One Palace Street

One Palace Street

Careys were contracted to undertake a prestigious cut and carve package including significant alterations, alongside groundworks, drainage and steel erection works on the building at this Grade II listed building, located opposite Buckingham Palace. The high-profile, central London site presented the team with a restricted working area and confined basement, requiring detailed planning and logistics management to deliver works.





Principal Contractor

Balfour Beatty

An exceptional private residence located adjacent to the world-recognised location of Buckingham Palace. The redevelopment will include 72 ultra-luxury apartments, underground parking and communal gardens, as well as the restoration and remodelling of the various façades in Italian and French Renaissance, Beaux Arts and Queen Anne styles.

Enabling a safe and efficient logistics solution has been absolutely critical in enabling us to undertake works on the site. As One Palace Street is located immediately adjacent to Buckingham Palace, the City of Westminster council were concerned about the impact works would have on the busy pedestrian footpaths and traffic system directly outside the site.

To address these concerns, we developed a steel gantry solution which enables us to store materials outside of the building’s footprint, but over the walkway, in addition to creating a temporary loading bay for materials. In developing this walkway, we had to work around the presence of an active UKPN substation which powers Buckingham Palace, creating a load-spreading base for the footings within the narrow hoarding allowed by the council and preventing the gantry from damaging the paving or substation below. In addition to this, working closely with UKPN was crucial during these works to ensure our operations did not cause damage to the original 1890s structure when installing the 36 ton gantry above.

Bespoke waterproofing system specially fabricated to suit buildings layout

We completed a full and in-depth dilapidation survey for our client to ensure absolute clarity into the impact our proposed works would have on the valuable listed structure. This survey revealed significant structural dilapidation to the internal load-bearing floors of the building, requiring us to sequentially install transfer decks to bring new materials into the building and replace existing floors. This unique bracing system enabled us to remove existing floors whilst maintaining the stability of the façade and other structural elements.

Within the basement we installed a complex, bespoke waterproofing system using unique elements that had been specially fabricated to suit the building’s layout. The exacting installation process required to achieve the required grade of waterproofing led to us receiving specialist training by our supplier and enable the building to be rated as insurable.

Historic building’s loading transferred to new foundations

As the original structure was nearly 200 years old, the weight-bearing capacity of the floors, walls and foundations were insufficient for modern properties. To overcome this, we transferred the building’s loading from the existing foundations to new foundations, installing needle beams through pad foundations and transfer beams on the new piles to enable us to jack the building and transfer the load. We carried out this transfer using hydraulic jacks and a monitoring system, carefully controlling the movement of the building and ensuring we prevented any damage to the listed building.

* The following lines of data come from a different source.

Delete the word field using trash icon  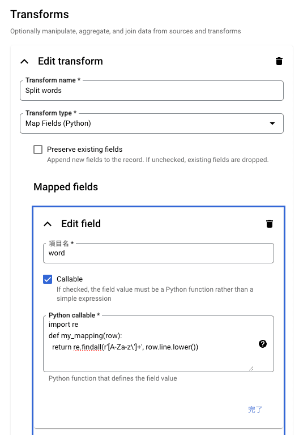point(270,224)
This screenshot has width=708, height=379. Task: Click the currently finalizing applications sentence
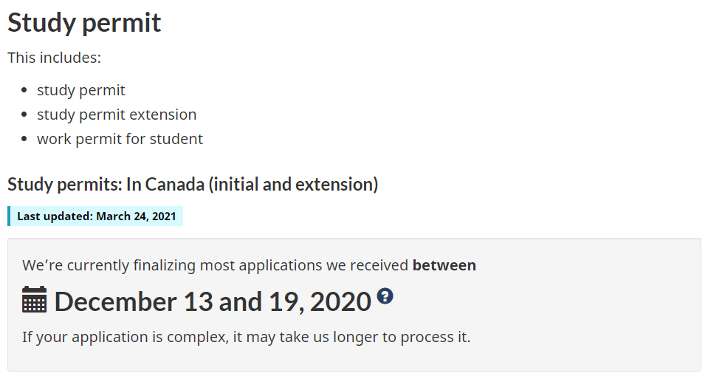pos(249,265)
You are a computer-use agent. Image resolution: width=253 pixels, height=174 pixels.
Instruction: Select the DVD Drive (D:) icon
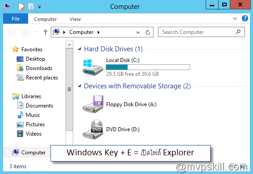(93, 129)
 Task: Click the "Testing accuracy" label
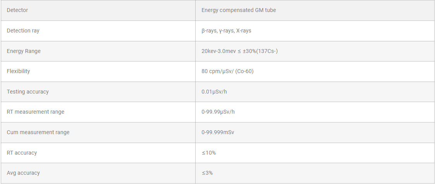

To overcome the space restrictions within the façade, we developed an ingenious system of lifts and conveyors to move materials around the building. This system travelled the height and length of the structure, entering and exiting at multiple points and requiring comprehensive testing to ensure that the gradient was set at the optimal level. We have successfully excavated in excess of 2,800m3 of material from the building, sending this up two floors and out onto the gantry to be off-loaded into muck-away lorries.

Furthermore, by deploying a small crusher within the basement, we have been able to crush all the concrete and bricks extracted and demolished during our works, reusing them in the pile mat and reducing the volume of material that needed to be extracted from the site.

Piling works within the basement comprised of 66x 450mm piles which were installed by Balfour Beatty with us being in attendance, managing and mobilising all required plant within the extremely confined basement, requiring exceptional delicacy to ensure that we did not damage listed assets which remained in place nearby.

Immaculate site set up and project management, metres away from world-recognised Buckingham Palace

Outstanding levels of project management have been crucial on the project to keep the programme on track, on budget and most importantly to keep all operatives safe. Working in such close proximity to the world-recognised tourist destination of Buckingham Palace has led to constant public scrutiny, requiring us to maintain a spotless site set-up and carefully managed operations to ensure pedestrians and traffic were not adversely affected by our works. Our exceptional standards of site management have ensured that works are undertaken without receiving any complaints from the Palace.

Transporting all materials into the site through the gantry initially seemed like the optimal solution, but due to the façade being maintained, we had to manually lift materials into and out of a small three by eight-foot window. This tiny opening meant that some items of heavy plant and machinery had to be deconstructed into their component parts to get them inside the façade and then reassembled within the building.